▶ **What is being asked**: Copy out every line of the listing below word for word, keeping the original order.

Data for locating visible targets

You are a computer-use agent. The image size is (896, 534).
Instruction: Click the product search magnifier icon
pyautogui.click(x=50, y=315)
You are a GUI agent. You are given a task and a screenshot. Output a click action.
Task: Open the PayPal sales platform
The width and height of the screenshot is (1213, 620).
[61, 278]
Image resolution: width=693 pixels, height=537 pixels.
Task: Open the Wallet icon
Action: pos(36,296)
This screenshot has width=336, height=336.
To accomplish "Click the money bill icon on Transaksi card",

▶ **Output for this task**:
You are a computer-use agent. The image size is (896, 534).
Instruction: Click the product search magnifier icon
pyautogui.click(x=50, y=315)
You are a GUI agent. You are given a task and a screenshot. Output a click action.
Task: Open the PayPal sales platform
The width and height of the screenshot is (1213, 620).
[61, 278]
Image resolution: width=693 pixels, height=537 pixels.
Task: Open the Wallet icon
Action: pos(36,296)
This screenshot has width=336, height=336.
To accomplish "Click the money bill icon on Transaksi card",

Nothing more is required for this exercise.